Activity >> Your task is to transcribe exactly, and only, the lines running from the one with "Click the impressions" to the end of the listing below, inclusive, with every picture left out.

Records >>
··········

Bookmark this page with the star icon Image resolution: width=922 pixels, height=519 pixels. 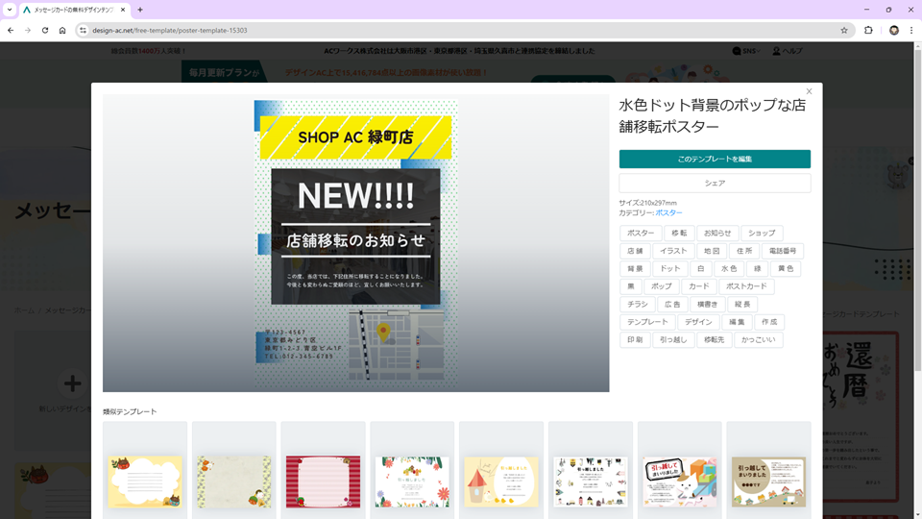844,30
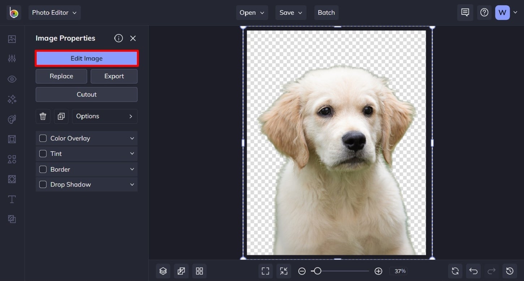The width and height of the screenshot is (524, 281).
Task: Open the Effects panel with sparkles icon
Action: point(12,99)
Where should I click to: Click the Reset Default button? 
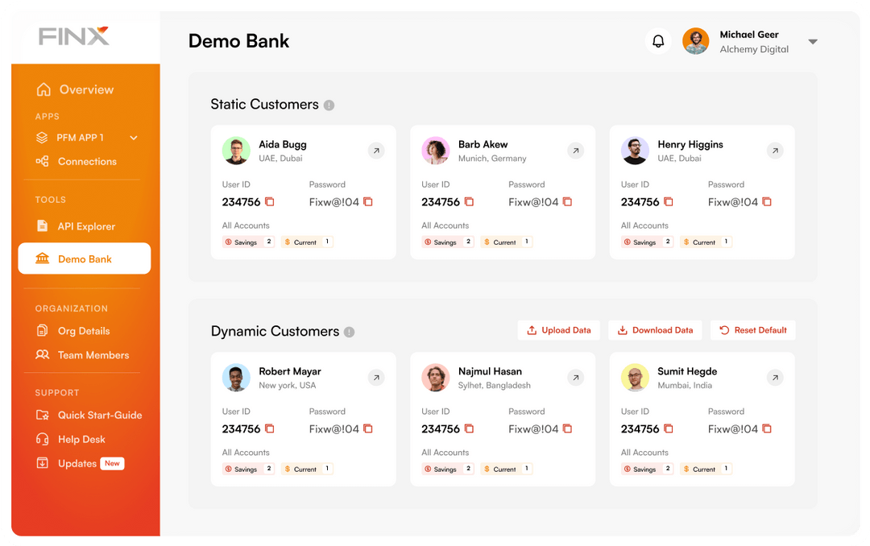[752, 330]
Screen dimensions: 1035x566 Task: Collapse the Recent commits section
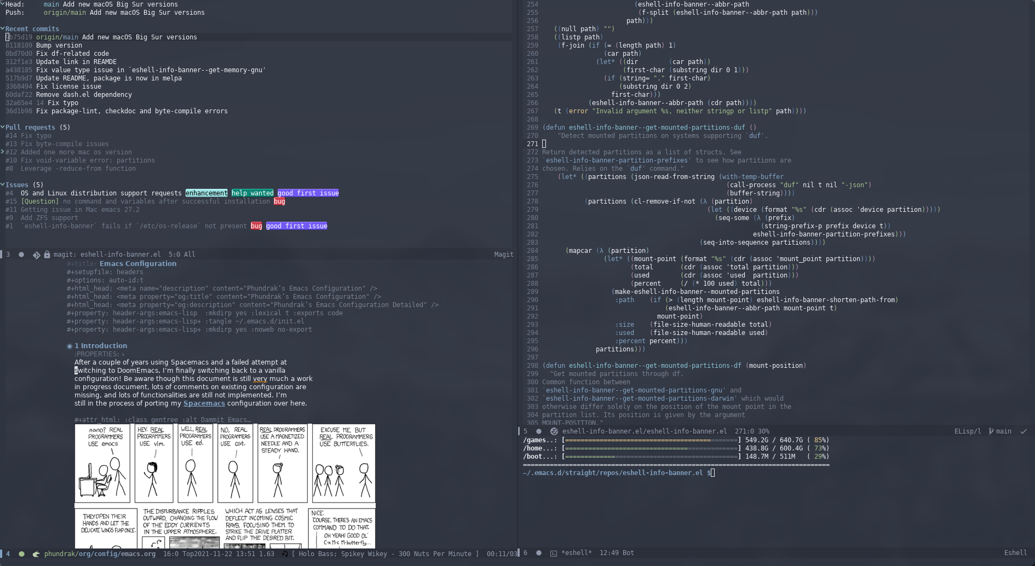pos(3,28)
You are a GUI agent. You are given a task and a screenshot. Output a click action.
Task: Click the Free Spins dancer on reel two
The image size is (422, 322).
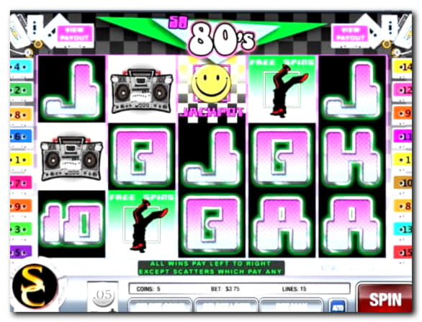(x=142, y=224)
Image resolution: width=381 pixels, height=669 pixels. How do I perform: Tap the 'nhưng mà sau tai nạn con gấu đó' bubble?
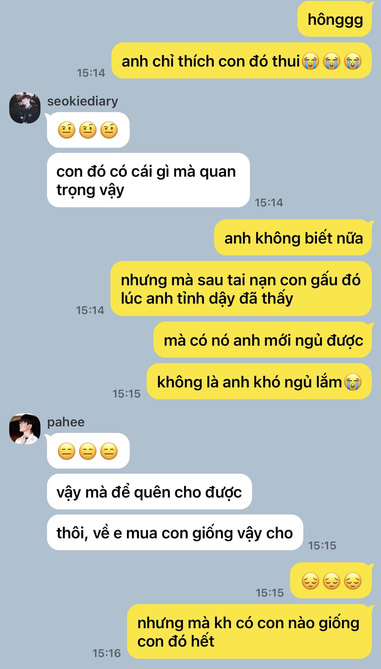click(x=241, y=289)
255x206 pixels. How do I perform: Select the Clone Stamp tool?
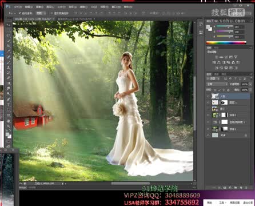point(9,68)
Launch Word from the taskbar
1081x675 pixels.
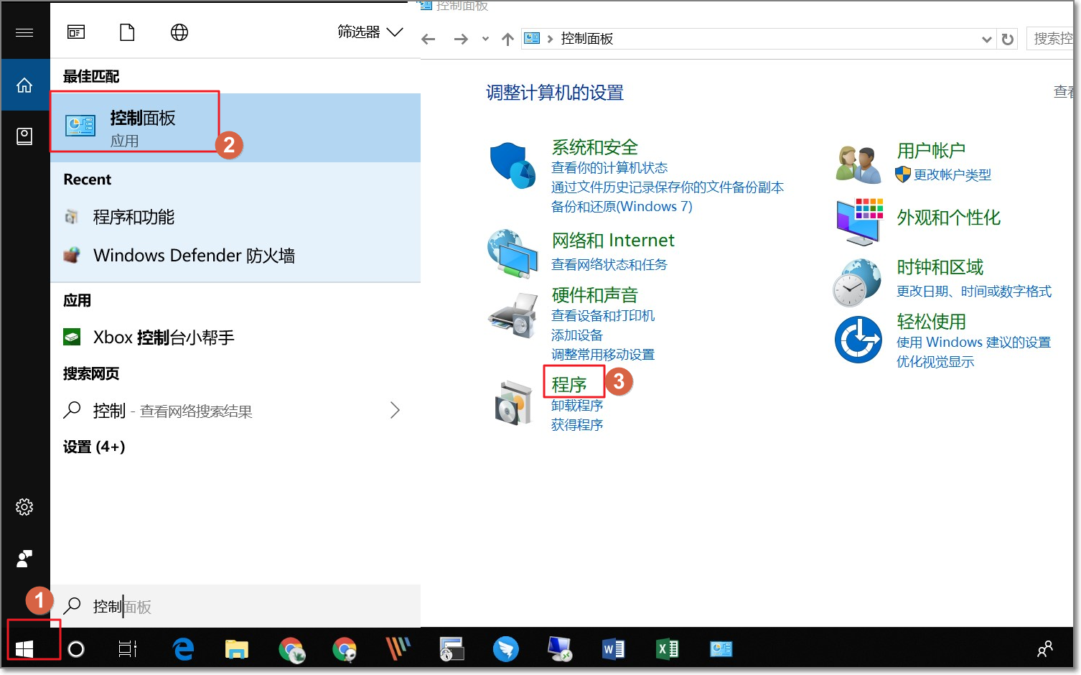(x=613, y=649)
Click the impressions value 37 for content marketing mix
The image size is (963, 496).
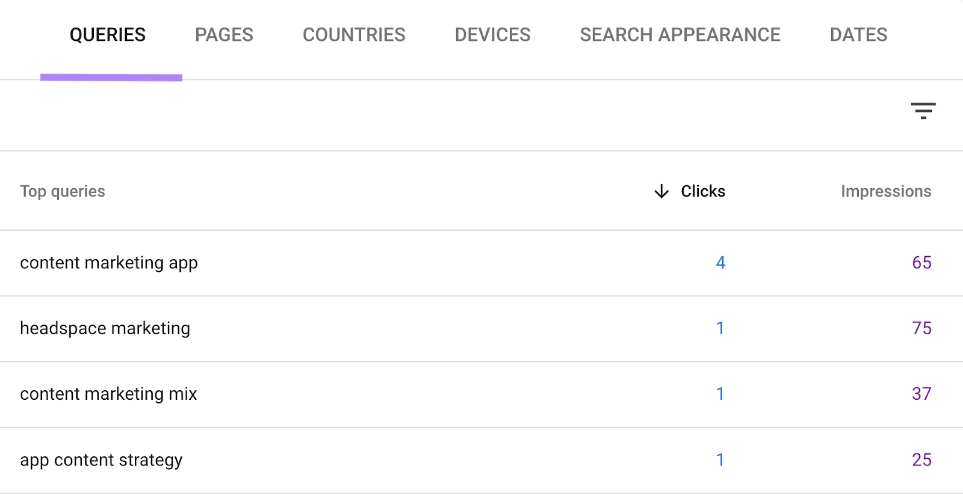coord(921,394)
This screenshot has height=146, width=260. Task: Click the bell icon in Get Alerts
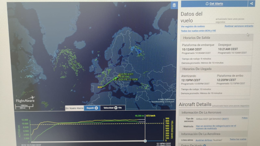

··········

Answer for this exercise >>
Click the impressions value 37 for content marketing mix
The image size is (963, 496).
coord(921,394)
This screenshot has height=146, width=260. Task: Click the bell icon in Get Alerts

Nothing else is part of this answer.